His intuition that there was a good meaning prompted him not to break with the past, to use an expression of Fr. Giussani, or, to use Solženicyn's formulation, to study history and espouse "the fate of the contemporary Russian writer concerned with truth: it was necessary to write only so that all this would not be forgotten, so that one day posterity would know it," because only by judging was it possible not to fall back into the same tragedies of the past but to discover a surprising richness within the human, who knows how to overcome "the hateful division of the world," as St. Sergius of Radonež, one of the great Russian saints, had called it.

It was perhaps for this reason, because of this victory over division, that Matriona discovered herself to be "righteous". Not because of her own merits, but because she was “misunderstood and rejected by her husband, a stranger to her own family despite her happy, amiable temperament, comical, so foolish that she worked for others for no reward, who had buried all her six children, and had stored up no earthly goods.

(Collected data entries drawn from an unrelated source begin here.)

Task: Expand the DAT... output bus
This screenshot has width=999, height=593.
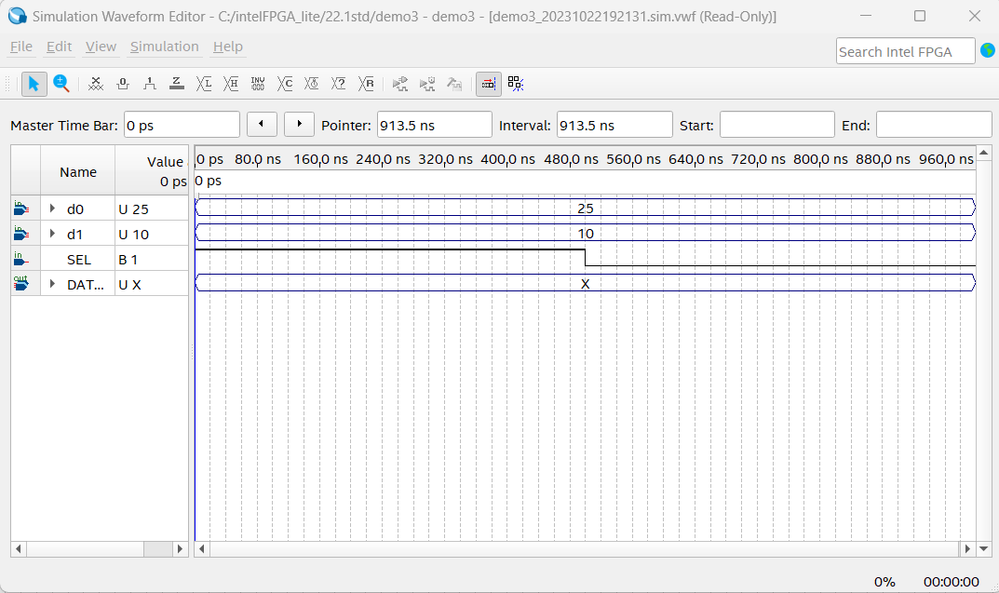Action: click(52, 284)
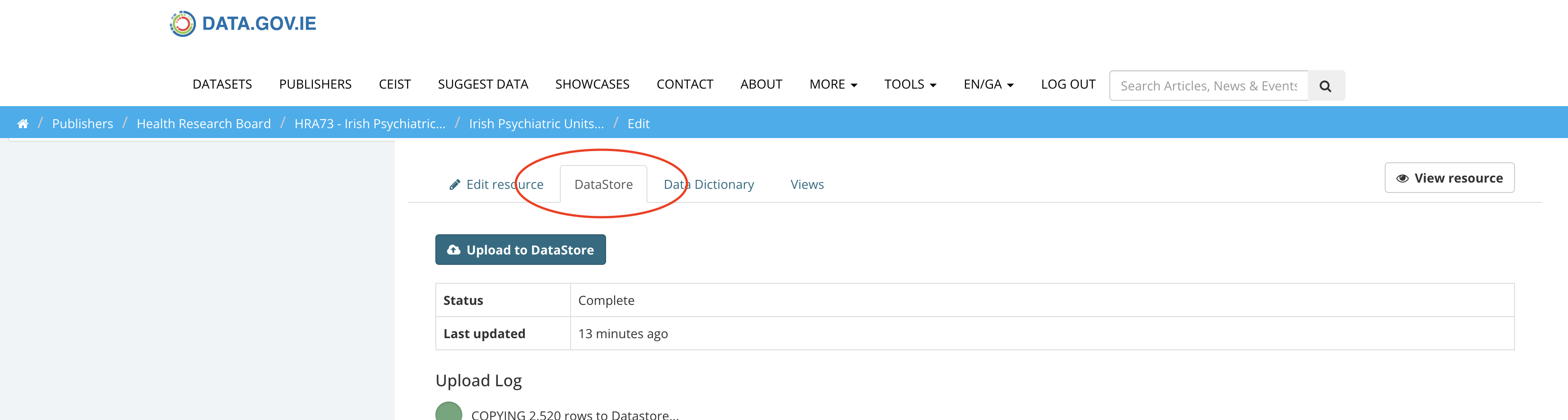Select the Views tab
1568x420 pixels.
[x=806, y=185]
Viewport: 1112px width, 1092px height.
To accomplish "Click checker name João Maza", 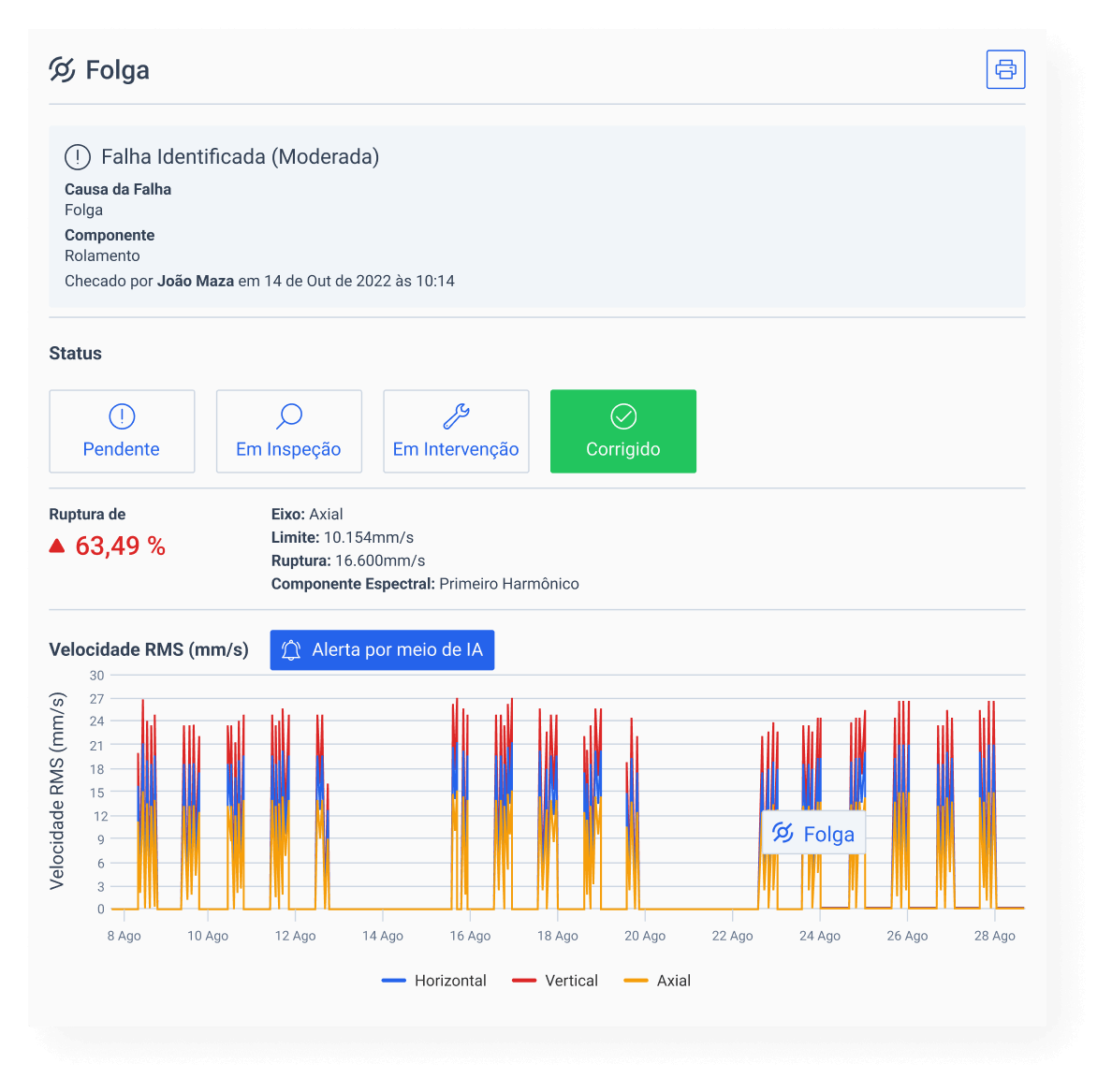I will (x=196, y=281).
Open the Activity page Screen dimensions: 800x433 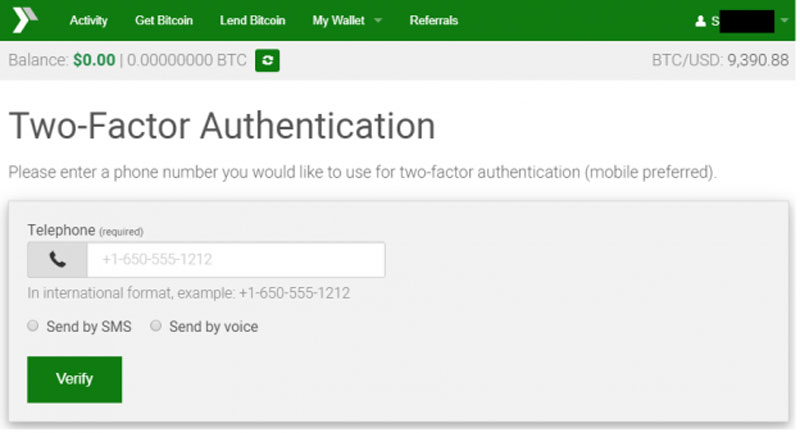pos(88,21)
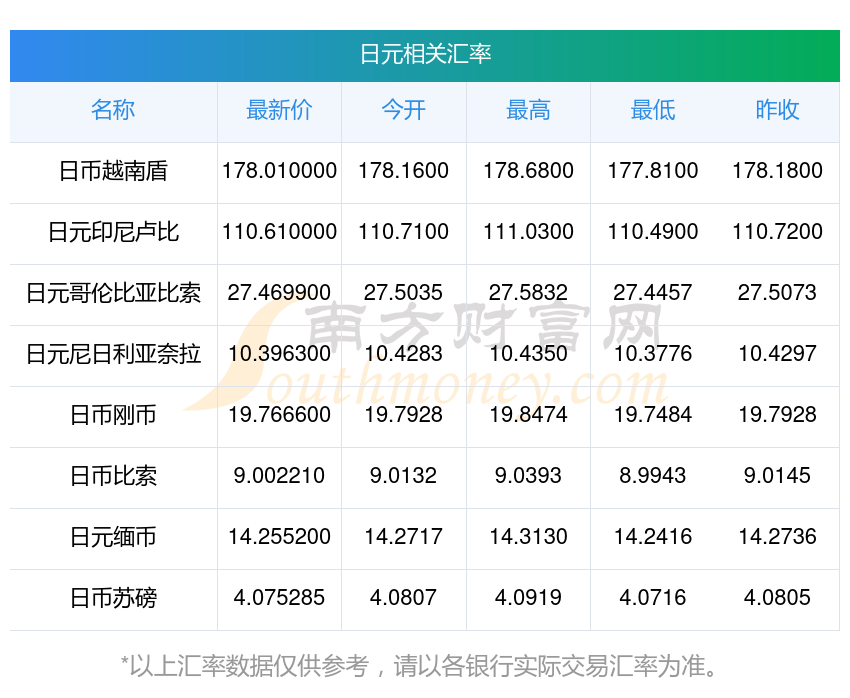850x698 pixels.
Task: Open the 日币苏磅 row name
Action: click(x=113, y=598)
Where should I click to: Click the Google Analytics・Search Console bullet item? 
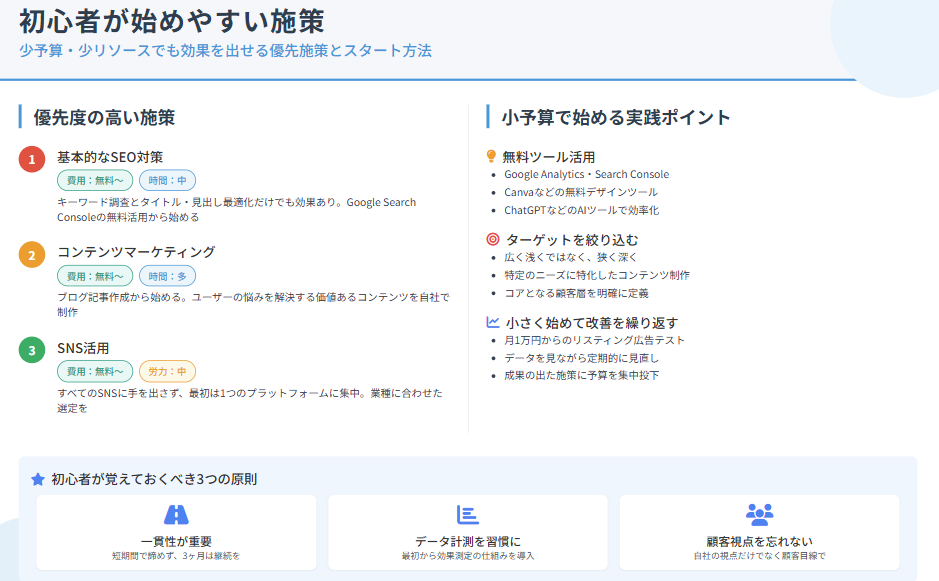pos(586,174)
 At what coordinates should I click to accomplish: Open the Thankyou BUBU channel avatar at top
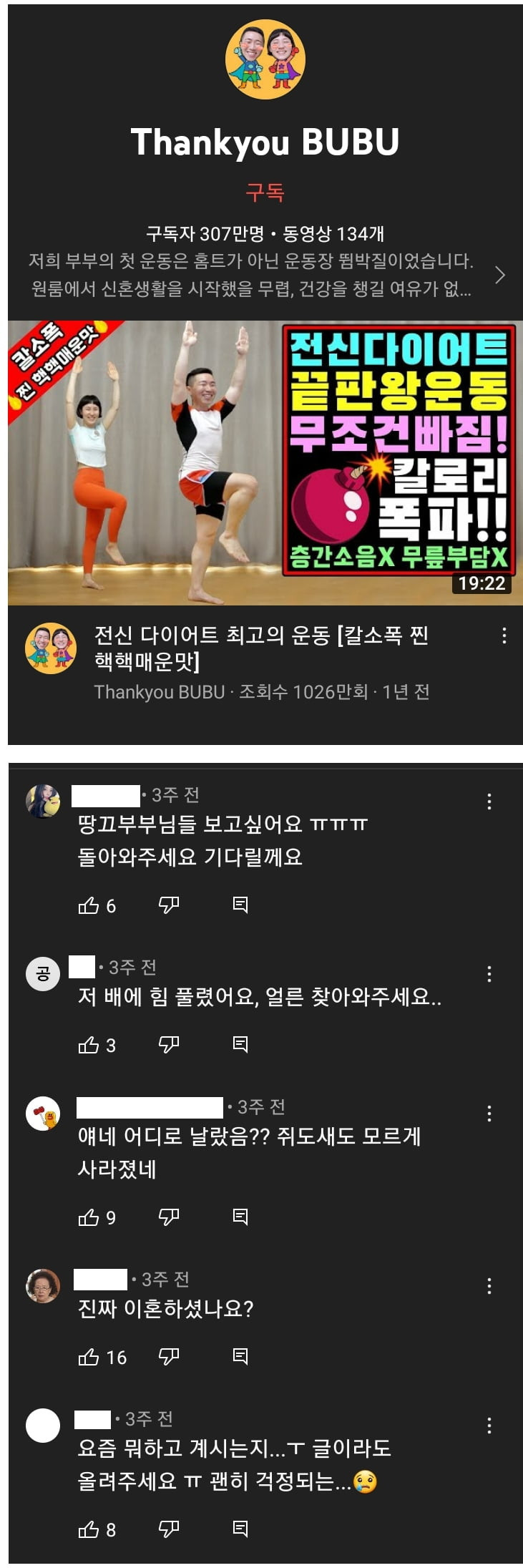(265, 59)
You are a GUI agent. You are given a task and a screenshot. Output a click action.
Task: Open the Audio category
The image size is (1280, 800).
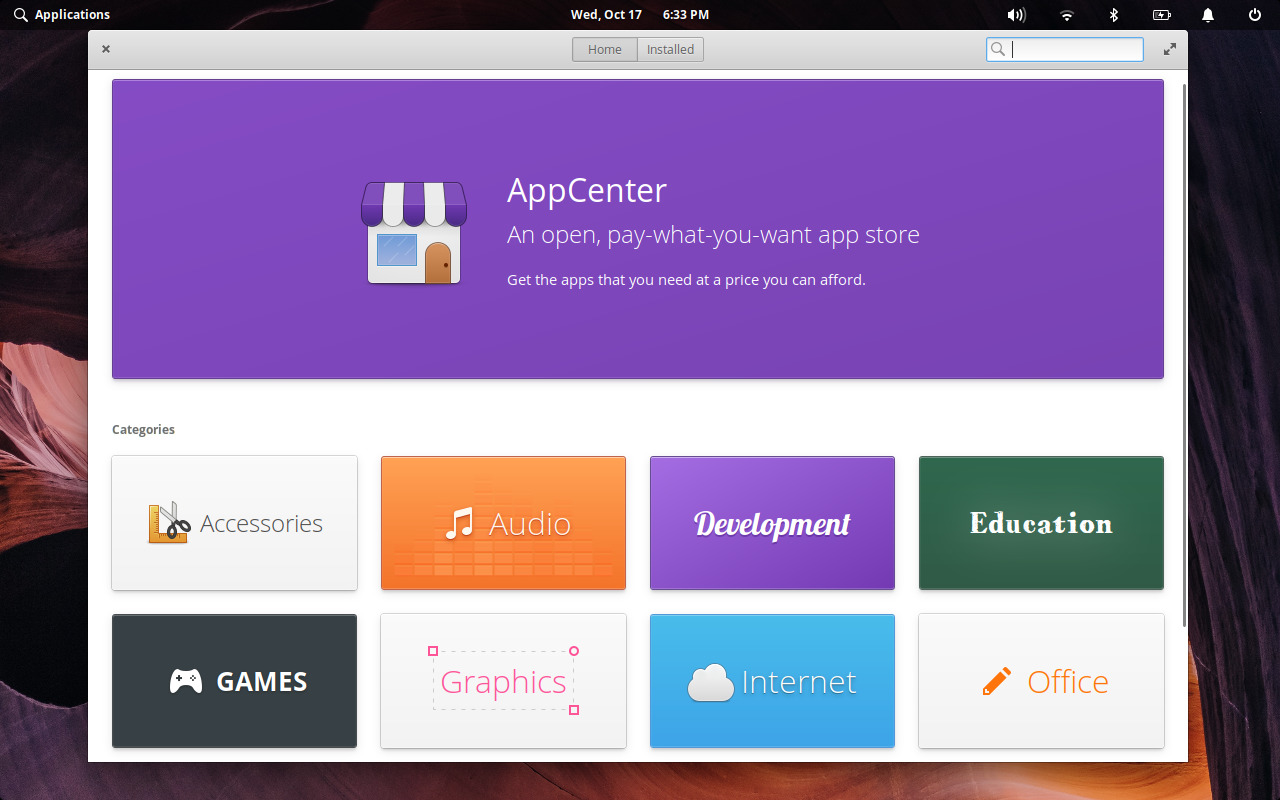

After all, the first step of any totalitarian system is the atomization of society because only a people made up of isolated entities can be easily subjugated and be deprived of the reference points, of the relationships that enable them to resist the pressures of any regime, giving them a bulwark to share with their fellow human beings and from which to face the attacks of power and the demoralization of a person who, like Solženicyn deprived of a non-relative truth, found themselves at the mercy of their own loneliness and arbitrariness.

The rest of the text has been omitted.